George & 2 Oldest Daughters

George & 2 Oldest Daughters
George, Oldest Daughter, and Me, 2nd Daughter 1968.

Caroline and Oldest Daughter

Caroline and Oldest Daughter
Caroline and Oldest Daughter in Photo Booth 1964

Boy George

Boy George
George and younger sister in 1940's

George and his Oldest Daughter

George and his Oldest Daughter
George and His Oldest Daughter 1964 in Photo Booth

Saturday, February 13, 2010

The Blonde Bomber

My dad had, and has good taste. George always had a talent for finding one of a kinds. One that he found, was my mother, Caroline. They divorced in 1986, but between them, raised 5 very individual, and creative people. We always had music in the house, whether it was Benny Hill on the television with his nutty skits, or my mom and her Billie Holliday, Classical and Opera, Church pieces in Russian or English, playing the piano, French horn, saxophone, clarinet, flute, etc. All five of us played an instrument and/or sang. The radio was always going, and when it fell silent, it was generally because mom was grilling us on words for the spelling bee. "The Latin root IS????" "The Greek root IS????" It was fantastic training for learning French and Spanish in school, and remembering spelling rules. If only I learned Algebra and Geometry that well. You can't be gifted at everything though :-)

When I learned to drive, my mother was the assigned parent to my training. George did not have the patience, as explained in an earlier post.

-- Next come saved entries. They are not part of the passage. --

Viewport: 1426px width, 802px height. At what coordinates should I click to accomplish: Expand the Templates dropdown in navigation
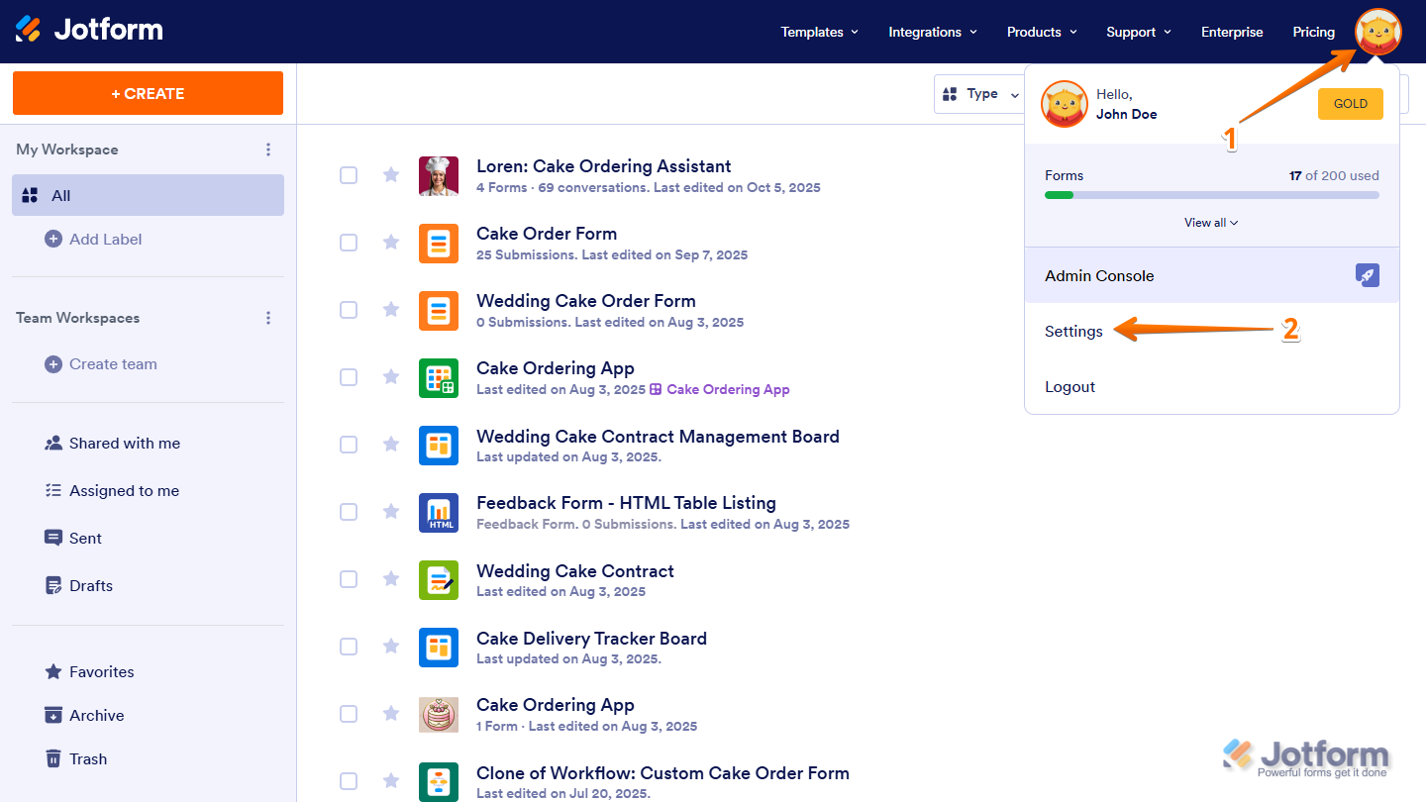(x=819, y=32)
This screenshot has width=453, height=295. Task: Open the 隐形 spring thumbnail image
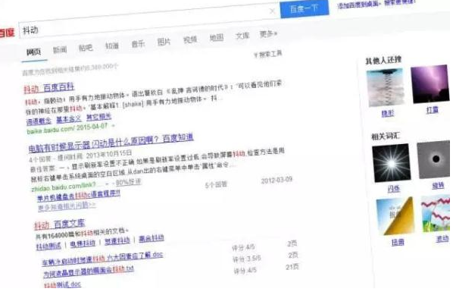[386, 87]
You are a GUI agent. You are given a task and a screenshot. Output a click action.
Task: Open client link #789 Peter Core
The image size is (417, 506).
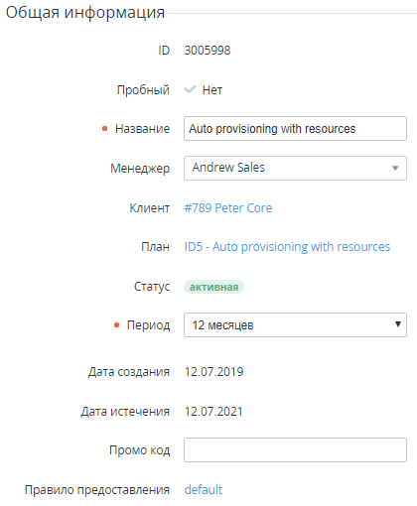coord(228,208)
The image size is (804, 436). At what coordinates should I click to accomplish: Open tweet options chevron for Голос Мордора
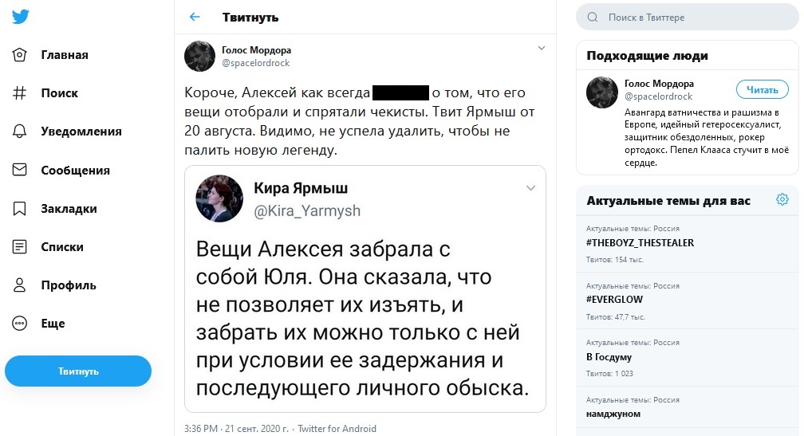tap(541, 49)
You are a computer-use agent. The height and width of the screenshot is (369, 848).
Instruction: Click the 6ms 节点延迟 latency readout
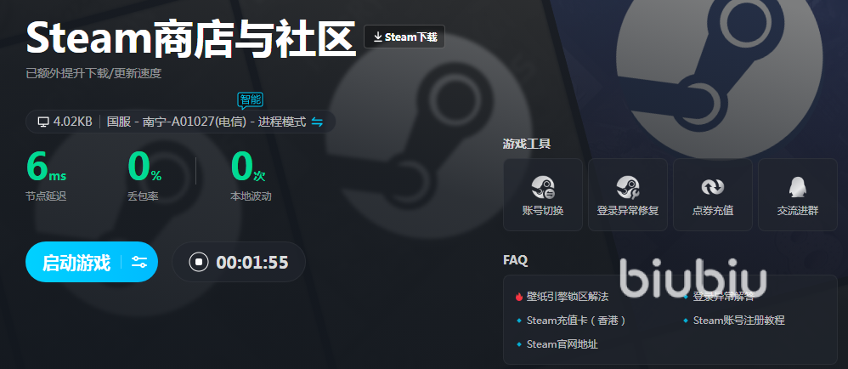(x=47, y=175)
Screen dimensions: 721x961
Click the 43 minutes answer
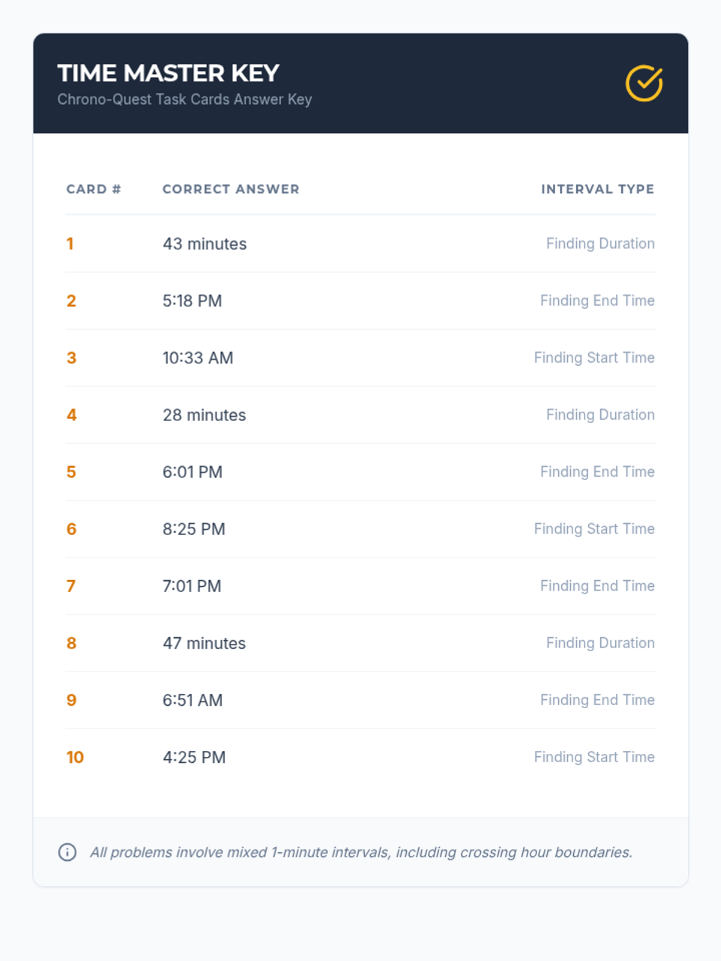[204, 244]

Nor, did George necessarily have the time. Carol was the driving coach by default. She learned how to drive from her dad in her early teens. She also used to drag race for local car clubs in the late 50's and early 60's. She sang at a place called The Spanish Castle in the 1960's, and I have been recognized by people who knew her from those days, because of a resemblance that she just doesn't see.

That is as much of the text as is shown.